To be fair, Zack isn’t totally gung ho about joining the military, but he’s super inconsistent about it. (In this chapter alone he keeps pointing out he hasn’t decided to enlist yet, but also asks why they didn’t recruit him sooner.)
If you’re upset that it only briefly touched on actually interesting sociopolitical commentary and then totally abandoned it forever, you will probably not like Ready Player One much either
The thing is, the US military actually is using video games/alien invasion rhetoric as a marketing tool. The US Army sponsored promotional material for the Independence Day remake that gives army recruiters access to all your information if you signed up for their “Earth Defense League” game. This isn’t even that far of a stretch!
I’ve been brainstorming how I’d write this book from this point, and here’s what I’ve decided: to put a twist on the “chosen white boy saves the world” narrative, I’d make his dad actually dead. Beyond that, his dad actually had nothing to do with the conspiracy. Instead, Zach gets duped into signing up because he’s a socially maladjusted loner who’s been manipulated from the start by Ray. “We’ve been waiting for you,” they say. “You’re the one who will turn the tide in this war.”
So Zach says “I knew it! I knew Dad was on to something! I’ll make him proud!” and gets on the ship. There, he gets punted into a mass of recruits who all have very…similar stories. “Oh, another Ray recruit,” says one. “So your dad knew all along? Yeah, so did my sister,” says another. And day by day, more teenagers keep appearing…while some never come back.
Meanwhile, Zach is shown all kinds of propaganda films about the aliens and the atrocities they’ve inflicted upon the solar system. Naturally, having grown up in the era of the internet where everything can be faked, cleverly edited, staged, or a combination of those, Zach asks what the aliens’ side of the story is. His commanding officer gives him a cold look and says, “They don’t have one.”
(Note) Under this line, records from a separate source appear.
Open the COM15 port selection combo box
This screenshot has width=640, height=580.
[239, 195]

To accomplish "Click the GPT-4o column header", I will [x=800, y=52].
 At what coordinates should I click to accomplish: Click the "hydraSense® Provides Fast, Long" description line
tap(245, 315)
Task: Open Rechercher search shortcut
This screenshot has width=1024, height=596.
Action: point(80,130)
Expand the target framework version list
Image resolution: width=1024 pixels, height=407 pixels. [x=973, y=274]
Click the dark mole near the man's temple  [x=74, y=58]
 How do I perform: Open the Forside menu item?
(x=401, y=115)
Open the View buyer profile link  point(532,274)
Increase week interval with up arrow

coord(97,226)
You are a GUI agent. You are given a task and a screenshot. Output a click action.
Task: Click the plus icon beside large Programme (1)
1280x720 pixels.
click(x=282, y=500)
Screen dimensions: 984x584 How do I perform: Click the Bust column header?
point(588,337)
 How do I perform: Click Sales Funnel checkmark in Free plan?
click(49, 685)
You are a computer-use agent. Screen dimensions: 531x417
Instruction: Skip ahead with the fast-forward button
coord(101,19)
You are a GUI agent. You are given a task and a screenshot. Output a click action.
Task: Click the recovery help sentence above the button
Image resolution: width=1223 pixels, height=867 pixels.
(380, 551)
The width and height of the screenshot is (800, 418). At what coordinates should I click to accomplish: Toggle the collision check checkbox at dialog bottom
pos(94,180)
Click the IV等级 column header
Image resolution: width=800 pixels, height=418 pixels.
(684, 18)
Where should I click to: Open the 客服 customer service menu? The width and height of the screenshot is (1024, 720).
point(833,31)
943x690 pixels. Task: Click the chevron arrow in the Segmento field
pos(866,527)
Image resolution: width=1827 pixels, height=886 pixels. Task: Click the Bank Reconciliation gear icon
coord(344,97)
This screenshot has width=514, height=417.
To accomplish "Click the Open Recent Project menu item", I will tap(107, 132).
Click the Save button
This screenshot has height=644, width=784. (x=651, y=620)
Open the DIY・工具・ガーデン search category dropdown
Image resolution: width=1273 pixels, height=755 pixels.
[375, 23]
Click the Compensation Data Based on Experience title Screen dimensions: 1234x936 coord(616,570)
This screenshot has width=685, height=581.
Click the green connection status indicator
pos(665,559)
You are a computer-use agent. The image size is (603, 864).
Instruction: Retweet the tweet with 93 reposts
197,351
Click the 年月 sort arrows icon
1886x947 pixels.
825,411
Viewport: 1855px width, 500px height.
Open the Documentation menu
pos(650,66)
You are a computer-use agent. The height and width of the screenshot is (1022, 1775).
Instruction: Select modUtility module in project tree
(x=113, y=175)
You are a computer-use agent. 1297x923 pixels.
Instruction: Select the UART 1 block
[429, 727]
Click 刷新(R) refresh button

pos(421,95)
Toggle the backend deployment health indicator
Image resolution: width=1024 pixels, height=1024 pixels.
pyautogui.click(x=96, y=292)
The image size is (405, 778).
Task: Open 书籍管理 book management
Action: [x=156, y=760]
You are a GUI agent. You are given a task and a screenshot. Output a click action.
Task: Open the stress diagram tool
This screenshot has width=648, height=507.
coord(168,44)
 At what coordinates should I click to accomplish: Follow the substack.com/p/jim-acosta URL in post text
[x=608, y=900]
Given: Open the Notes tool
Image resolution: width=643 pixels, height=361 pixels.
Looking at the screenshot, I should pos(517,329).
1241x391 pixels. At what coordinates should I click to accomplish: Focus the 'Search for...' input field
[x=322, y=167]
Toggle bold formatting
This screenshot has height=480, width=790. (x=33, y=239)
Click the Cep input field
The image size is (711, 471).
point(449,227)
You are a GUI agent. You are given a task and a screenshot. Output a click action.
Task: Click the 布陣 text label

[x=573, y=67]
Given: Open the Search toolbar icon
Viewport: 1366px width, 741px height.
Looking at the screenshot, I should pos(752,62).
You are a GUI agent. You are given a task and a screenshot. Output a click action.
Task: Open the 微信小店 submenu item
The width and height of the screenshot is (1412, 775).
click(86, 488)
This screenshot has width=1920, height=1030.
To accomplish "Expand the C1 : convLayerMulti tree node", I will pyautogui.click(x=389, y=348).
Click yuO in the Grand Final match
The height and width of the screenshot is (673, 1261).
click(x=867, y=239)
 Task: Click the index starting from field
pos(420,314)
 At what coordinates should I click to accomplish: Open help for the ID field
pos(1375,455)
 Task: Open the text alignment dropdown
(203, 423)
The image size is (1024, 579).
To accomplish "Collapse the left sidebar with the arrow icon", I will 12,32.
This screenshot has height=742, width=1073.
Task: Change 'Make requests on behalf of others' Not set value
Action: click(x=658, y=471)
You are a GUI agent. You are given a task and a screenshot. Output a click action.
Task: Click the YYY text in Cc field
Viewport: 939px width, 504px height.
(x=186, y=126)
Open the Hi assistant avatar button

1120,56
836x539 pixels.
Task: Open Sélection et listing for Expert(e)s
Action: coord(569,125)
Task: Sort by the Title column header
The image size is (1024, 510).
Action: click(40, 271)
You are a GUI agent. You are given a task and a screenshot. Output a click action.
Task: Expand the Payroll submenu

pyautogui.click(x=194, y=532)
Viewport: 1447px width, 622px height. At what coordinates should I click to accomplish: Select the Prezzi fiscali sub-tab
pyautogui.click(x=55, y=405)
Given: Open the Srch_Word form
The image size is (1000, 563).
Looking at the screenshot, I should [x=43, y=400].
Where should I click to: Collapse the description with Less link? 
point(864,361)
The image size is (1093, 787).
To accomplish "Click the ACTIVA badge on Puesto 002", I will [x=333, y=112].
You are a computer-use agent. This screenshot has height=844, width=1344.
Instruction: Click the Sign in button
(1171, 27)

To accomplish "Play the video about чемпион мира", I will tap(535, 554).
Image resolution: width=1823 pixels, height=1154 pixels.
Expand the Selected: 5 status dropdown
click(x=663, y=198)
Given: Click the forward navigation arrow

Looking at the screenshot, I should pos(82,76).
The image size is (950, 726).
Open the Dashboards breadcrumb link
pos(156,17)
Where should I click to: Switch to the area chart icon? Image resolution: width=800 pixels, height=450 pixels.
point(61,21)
Oh my god, please keep the last thing you said in mind when you see next Friday’s chapter
Where does Ray ranks on the scale of “Great characters in shitty books?” Because the very top of my scale will always be Haymitch in the last two Hunger Games books, who made them readable practically singlehandedly with his pure awesome.
ooooo Haymitch is a perfect choice for that! I would say that Ray is… nowhere near the top of this list. He’s still incredibly boring and speaks exclusively in pop culture references. I honestly can’t think of anything interesting about him. He’s determined to save the planet from an alien invasion? That sounds like a noteworthy quality, but who the fuck WOULDN’T be in that scenario?
Ahem – Crystal Palace is actually the name of a bit of London. Has a football team and everything. Deeply offended.